April 25, 2019

Keep your information safe when using public networks

We’ve all been in a situation where we are in our favorite restaurant or coffee shop, waiting for a flight, settling into our hotel room, or shopping at our favorite retailer and check to see if a Wi-Fi connection is available. We look to Wi-Fi as a convenient connection source when we’re not at home, and don’t have another way to connect to the internet or don’t want to worry about using up a mobile data allotment. It might be habit at this point to use what’s around us, especially with how common it’s become, but you may want to reconsider using that public Wi-Fi connection.

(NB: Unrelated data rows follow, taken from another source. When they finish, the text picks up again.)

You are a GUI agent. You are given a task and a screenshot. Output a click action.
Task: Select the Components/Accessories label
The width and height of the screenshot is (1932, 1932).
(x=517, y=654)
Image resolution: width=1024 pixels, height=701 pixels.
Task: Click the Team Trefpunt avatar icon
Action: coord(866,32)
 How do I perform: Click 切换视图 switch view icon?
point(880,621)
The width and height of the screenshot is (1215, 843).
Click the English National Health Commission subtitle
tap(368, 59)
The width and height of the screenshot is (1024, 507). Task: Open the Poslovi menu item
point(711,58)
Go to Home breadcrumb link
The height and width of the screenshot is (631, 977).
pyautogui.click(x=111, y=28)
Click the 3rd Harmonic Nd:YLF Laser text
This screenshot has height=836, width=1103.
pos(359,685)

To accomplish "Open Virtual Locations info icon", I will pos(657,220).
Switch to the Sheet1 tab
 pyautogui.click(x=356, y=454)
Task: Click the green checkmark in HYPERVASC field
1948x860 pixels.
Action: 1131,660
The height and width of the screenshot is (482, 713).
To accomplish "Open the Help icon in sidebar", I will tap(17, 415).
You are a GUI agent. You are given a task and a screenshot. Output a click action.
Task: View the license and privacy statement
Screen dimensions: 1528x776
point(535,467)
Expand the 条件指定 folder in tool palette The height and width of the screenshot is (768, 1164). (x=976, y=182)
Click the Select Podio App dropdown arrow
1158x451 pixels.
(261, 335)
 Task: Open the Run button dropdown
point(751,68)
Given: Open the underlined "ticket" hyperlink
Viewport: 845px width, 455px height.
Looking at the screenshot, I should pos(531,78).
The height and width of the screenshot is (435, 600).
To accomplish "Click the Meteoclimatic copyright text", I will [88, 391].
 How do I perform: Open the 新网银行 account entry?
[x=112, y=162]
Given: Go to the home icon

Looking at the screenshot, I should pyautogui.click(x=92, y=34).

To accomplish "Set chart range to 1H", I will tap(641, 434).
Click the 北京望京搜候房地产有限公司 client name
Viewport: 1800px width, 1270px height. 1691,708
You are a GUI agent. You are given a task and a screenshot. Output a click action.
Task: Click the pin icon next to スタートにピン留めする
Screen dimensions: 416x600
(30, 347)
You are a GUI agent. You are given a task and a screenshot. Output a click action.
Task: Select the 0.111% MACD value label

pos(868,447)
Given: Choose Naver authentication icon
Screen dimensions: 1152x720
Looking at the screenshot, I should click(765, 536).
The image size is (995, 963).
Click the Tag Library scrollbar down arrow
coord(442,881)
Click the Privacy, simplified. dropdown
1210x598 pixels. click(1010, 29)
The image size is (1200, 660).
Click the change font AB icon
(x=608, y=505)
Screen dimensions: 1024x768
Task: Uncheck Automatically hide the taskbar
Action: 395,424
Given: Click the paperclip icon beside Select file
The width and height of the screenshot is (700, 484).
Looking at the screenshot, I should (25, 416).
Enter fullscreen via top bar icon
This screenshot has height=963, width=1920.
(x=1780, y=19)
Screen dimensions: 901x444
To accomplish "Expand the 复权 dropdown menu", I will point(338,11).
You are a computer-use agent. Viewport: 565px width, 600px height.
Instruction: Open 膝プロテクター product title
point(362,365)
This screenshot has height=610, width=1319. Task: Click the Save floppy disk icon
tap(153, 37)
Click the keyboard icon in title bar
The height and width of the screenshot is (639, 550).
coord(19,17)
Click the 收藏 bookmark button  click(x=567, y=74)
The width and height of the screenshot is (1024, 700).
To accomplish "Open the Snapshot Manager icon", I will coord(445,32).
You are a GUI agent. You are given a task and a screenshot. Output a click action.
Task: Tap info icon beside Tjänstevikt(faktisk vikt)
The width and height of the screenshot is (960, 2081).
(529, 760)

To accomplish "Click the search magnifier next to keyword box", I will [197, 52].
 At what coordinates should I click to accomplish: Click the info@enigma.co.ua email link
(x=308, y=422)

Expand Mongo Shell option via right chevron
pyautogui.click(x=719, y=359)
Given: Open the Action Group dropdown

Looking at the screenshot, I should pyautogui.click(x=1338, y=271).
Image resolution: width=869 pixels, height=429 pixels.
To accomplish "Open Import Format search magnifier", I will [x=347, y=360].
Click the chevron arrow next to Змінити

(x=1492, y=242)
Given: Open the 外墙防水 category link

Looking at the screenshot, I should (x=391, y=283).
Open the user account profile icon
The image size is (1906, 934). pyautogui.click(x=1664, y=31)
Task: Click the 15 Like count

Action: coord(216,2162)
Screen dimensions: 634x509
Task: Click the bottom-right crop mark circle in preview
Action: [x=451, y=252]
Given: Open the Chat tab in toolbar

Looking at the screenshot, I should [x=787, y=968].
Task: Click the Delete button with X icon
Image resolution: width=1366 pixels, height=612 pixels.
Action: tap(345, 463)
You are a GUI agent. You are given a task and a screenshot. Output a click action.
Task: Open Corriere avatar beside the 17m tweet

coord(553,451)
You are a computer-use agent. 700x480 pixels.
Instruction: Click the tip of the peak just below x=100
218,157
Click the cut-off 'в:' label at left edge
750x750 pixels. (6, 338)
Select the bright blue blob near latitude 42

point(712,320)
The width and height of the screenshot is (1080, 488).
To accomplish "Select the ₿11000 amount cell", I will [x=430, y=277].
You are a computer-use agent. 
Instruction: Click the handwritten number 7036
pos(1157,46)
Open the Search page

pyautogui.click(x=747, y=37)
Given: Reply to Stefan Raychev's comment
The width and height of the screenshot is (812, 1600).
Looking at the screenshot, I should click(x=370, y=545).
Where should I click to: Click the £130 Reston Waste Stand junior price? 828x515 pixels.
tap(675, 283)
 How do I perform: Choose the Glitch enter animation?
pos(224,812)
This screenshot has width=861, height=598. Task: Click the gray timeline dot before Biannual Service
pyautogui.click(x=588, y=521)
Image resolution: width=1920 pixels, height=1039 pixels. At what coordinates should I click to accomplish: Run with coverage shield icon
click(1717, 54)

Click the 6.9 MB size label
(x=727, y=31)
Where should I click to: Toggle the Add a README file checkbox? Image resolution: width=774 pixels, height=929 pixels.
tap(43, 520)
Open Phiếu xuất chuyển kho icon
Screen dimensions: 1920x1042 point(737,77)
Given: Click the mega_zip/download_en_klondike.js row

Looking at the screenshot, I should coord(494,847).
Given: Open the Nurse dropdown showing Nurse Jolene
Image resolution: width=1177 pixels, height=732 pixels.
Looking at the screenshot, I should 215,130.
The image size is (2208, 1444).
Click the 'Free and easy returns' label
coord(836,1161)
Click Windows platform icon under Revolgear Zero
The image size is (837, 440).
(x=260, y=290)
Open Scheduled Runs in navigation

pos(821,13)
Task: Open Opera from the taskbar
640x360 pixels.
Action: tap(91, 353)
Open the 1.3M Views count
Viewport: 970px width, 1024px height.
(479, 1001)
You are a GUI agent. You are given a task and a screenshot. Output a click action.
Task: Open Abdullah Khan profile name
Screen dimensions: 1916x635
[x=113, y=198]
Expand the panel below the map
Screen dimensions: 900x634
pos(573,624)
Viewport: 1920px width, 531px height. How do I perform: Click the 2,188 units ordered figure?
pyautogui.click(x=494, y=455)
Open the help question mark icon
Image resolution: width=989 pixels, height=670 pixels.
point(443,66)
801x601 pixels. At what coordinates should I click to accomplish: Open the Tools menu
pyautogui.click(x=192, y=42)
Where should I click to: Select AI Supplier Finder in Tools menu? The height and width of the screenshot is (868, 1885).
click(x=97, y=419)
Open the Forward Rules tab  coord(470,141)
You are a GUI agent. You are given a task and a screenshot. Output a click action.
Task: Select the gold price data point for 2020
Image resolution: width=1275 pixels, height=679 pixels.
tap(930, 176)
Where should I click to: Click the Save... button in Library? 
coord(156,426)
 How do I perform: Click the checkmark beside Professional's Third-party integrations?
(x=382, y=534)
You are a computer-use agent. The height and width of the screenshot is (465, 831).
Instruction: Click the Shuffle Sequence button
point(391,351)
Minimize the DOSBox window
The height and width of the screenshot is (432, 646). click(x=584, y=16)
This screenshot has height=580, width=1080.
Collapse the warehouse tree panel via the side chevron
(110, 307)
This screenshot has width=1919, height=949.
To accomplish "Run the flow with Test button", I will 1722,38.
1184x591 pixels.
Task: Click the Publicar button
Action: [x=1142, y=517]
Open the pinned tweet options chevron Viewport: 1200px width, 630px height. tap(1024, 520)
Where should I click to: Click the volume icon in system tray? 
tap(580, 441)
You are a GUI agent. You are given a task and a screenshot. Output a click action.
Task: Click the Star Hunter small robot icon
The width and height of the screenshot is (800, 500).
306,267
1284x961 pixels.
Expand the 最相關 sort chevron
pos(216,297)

Public Wi-Fi connections aren’t always safe, even if they are password protected. Once you’re connected your mobile device, tablet or laptop may be vulnerable to a hacker lurking on that same network ready to intercept any unencrypted data. The network may also give the appearance of looking legitimate, by using familiar naming conventions, but could potentially be a ruse to lure you into a false sense of security. With your personal and business data at stake, it’s important to know some tips to keep you from getting scammed:

  1. Connect via Virtual Private Network: A Virtual Private Network (VPN) is the safest way to use a public Wi-Fi network. This is essentially like exiting off of a very busy highway and entering a lane that only you have access to. You may have this set up on a work computer already, but VPNs can also be used on personal devices as well and are recommended to keep your data secure.
  2. Verify the network you intend to use: The main point here is to not automatically assume an open network belongs to the establishment you are visiting. Hackers can launch their own networks that could look similar to the one you are intending to connect to. Once connected, they will be able to see all data being transmitted and they can upload malicious software to your device. The best way to avoid this is to ask someone who works at that location to verify the correct network.
  3. Don’t auto connect to a public network: When making a connection to a Wi-Fi network, you are prompted with an option to auto connect to this network when you are within range. This feature should be limited to your home network. When enabled, any time you are within range of that connection you will automatically connect even if you didn’t intend to. This could leave your devices vulnerable while you are in range of the network if your guard is down. It doesn’t hurt to go back into your settings of the device you are using and choose the “Forget this Network” option when you are finished using the public network, to purge it from your device.
  4. Stick to secure sites: When browsing sites, take a moment to verify if the web address you are visiting contains “HTTPS” at the front. If you see “HTTP” that means the site is not encrypted, whereas “HTTPS” denotes that data moving from your device to the server that hosts that site is encrypted. This encryption makes it more difficult for an attacker to capture your data. If you don’t see the “S” at the end, you may want to steer clear of that site until you are on a more secure network.
  5. Don’t make any transactions: Whether you are on an encrypted site or not, it is still recommended to avoid making any purchases or visiting sites that contain your banking information. It’s better to be safe than sorry when it comes to the potential for identity theft.
  6. Skip public Wi-Fi altogether: If you want to make transactions, visit your banking site or peruse your favorite social media sites without fear; or don’t have a VPN set up, consider using a mobile network (mobile hotspot) instead. This could mean just making sure Wi-Fi is turned off on your mobile phone and using your carrier’s network. If you have some important work to do that requires the use of a laptop, you can use your phone or a hotspot as an access point; pulling in data from the mobile network to generate a private, password-protected access point for your other devices.

Public Wi-Fi is not inherently a bad thing. It’s a convenient way for us to stay connected with the people and services we care about when we are away from our home network. It’s important to keep your guard up and use safe practices when you do connect to a public connection.